Yang terakhir adalah keluarga. Keluarga sebagai madrasah pertama bagi anak memiliki peran penting dalam membentuk karakter anak. Ada kalanya orang tua abai terhadap anak karena sibuk bekerja. Tuntutan ekonomi memaksa orang tua harus bekerja dan membiarkan anaknya lepas dari pengawasan. Hal inilah yang menyebabkan perhatian ke anak menjadi berkurang. Akibatnya, hubungan mereka menjadi renggang.
Orang tua sepenuhnya menyerahkan pendidikan anak ke pihak sekolah, terutama dalam hal pendidikan agama.

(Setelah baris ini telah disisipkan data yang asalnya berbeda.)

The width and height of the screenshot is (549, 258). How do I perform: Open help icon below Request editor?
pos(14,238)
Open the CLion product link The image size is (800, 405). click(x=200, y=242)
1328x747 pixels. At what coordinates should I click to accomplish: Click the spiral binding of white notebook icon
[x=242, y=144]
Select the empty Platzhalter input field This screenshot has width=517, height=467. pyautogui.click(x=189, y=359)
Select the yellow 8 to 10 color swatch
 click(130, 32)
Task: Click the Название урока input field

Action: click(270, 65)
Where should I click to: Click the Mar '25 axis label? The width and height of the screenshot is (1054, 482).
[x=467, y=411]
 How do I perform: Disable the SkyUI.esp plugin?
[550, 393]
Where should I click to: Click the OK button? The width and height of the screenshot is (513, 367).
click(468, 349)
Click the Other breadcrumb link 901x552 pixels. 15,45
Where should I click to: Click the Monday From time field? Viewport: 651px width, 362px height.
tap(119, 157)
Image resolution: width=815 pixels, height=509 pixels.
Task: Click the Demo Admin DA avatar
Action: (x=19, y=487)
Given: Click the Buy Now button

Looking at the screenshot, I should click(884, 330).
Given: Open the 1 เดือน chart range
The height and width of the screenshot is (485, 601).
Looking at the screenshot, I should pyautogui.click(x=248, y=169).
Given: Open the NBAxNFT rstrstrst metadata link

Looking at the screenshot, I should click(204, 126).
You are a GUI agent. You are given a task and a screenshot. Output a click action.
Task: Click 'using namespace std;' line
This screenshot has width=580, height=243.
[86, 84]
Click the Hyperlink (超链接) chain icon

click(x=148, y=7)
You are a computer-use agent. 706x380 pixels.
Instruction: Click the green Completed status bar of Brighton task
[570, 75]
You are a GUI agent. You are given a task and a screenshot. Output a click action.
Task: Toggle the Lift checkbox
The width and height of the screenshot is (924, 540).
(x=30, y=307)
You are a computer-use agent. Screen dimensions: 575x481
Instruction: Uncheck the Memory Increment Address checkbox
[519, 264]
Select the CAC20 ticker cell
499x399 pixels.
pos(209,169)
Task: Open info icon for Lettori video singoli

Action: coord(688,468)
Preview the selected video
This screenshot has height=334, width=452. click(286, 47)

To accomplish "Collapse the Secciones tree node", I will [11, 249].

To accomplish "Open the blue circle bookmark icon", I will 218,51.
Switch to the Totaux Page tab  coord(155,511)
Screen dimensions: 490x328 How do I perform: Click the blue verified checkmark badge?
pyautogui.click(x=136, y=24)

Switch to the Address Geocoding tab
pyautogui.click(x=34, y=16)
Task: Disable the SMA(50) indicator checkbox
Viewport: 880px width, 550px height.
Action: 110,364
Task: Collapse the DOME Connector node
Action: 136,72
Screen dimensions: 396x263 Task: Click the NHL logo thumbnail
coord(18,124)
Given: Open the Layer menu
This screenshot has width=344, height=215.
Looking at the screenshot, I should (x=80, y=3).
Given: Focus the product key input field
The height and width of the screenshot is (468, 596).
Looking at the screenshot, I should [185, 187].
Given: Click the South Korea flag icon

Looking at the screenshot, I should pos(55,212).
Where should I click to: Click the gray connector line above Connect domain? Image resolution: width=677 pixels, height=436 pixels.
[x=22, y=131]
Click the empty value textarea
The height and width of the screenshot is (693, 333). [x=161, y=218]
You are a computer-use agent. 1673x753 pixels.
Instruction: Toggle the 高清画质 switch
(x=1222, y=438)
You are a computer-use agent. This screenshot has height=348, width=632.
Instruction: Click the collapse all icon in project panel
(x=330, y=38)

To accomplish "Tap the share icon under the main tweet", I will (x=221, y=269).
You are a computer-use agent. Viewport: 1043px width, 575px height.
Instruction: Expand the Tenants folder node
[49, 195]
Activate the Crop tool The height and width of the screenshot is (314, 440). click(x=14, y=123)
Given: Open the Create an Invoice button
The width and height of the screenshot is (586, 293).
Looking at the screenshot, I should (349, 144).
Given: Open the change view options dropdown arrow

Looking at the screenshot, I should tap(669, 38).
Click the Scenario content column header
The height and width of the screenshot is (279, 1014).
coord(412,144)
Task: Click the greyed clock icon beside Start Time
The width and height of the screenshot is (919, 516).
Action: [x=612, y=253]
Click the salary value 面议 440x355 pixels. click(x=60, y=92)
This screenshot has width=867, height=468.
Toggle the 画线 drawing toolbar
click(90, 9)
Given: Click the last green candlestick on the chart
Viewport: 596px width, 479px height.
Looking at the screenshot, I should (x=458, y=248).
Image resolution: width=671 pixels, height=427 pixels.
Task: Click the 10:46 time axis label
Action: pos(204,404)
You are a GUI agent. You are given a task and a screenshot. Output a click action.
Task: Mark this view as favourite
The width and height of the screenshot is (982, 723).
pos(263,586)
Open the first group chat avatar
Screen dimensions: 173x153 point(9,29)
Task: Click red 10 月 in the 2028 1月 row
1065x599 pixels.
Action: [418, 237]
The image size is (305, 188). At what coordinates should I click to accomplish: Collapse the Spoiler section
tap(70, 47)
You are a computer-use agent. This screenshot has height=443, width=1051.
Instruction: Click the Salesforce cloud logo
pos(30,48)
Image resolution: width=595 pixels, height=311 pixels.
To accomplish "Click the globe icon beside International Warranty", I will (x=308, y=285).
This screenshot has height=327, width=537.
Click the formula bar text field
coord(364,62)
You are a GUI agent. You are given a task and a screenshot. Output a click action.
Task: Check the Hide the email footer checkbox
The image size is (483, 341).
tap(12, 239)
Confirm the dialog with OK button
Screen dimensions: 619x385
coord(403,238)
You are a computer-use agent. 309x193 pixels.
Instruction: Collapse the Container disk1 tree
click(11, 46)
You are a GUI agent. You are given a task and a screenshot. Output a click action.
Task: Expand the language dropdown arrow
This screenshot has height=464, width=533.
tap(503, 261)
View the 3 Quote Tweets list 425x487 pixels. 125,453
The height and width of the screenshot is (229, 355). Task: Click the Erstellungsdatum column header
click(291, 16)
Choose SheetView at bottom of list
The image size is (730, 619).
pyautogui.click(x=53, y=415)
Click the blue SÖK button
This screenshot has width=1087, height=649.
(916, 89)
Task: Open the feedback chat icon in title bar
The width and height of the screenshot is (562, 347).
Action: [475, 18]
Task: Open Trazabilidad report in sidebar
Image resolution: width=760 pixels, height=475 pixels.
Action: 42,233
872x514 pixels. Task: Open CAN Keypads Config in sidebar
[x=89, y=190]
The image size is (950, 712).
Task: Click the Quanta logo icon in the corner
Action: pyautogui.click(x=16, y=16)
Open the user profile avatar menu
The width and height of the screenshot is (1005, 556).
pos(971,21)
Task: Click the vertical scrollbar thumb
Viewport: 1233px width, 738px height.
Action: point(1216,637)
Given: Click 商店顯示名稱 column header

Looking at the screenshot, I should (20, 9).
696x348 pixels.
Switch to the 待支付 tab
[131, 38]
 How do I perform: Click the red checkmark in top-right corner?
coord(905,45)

Mereka meyakini, dengan menyekolahkan di sekolah agama, orang tua tak perlu lagi mendidik anaknya, karena pihak sekolah tentu sudah mendidik dengan baik. Tidak ada pengawasan dari orang tua membuat anak bebas melakukan apa saja, termasuk melampiaskan kemarahan dan kekecewaannya di luar rumah
Untuk mengurangi kasus bullying, pemerintah, sekolah, dan keluarga harus bersinergi dalam meciptakan generasi yang kuat dan berakhlak. Hal ini tidak bisa terbentuk jika salah satu lini saja yang bekerja. Dengan meningkatnya kasus bullying, ketiga faktor tersebut telah gagal menciptakan generasi yang tangguh dan berbudi luhur. Sungguh sangat disayangkan, bukan?
Seharusnya orang tua dan sekolah harus bersinergi dalam mendidik anak. Begitu juga dengan pemerintah, harus tegas dalam pengawasan digital. Jangan mementingkan keuntungan ekonomi semata.
Selama sistem kapitalis yang digunakan di negeri ini tidak diganti, kasus bullying akan susah ditekan. Pengambilan keputusan atau kebijakan tentu lebih mengutamakan kepentingan pribadi atau golongan.
Islam telah mengatur setiap aspek kehidupan. Aturan dalam Islam berdasarkan kemaslahatan, bukan kepentingan pribadi atau golongan.
Anak yang sudah akil baliq harus bertanggung jawab dengan apa yang diperbuatnya. Hal ini bertujuan untuk memberikan efek jera agar tidak terulang kembali perbuatan tersebut.
Dalam Islam, negara atau pemerintah harus memberikan pelayanan dan perlindungan kepada masyarakat, serta melakukan pengawasan akun atau konten media sosial yang merusak akidah dan akhlak, sehingga terciptanya penggunaan digital yang aman terutama untuk anak.
Sementara itu, sekolah juga harus memberikan pendidikan terbaik kepada anak didiknya. Pemerintah juga harus bersikap adil dan terbuka dalam setiap penanganan kasus yang terjadi di lingkungan sekolah.
Jika sistem Islam ini diterapkan, insyaaallah kasus bullying akan mengalami penurunan, bahkan hilang.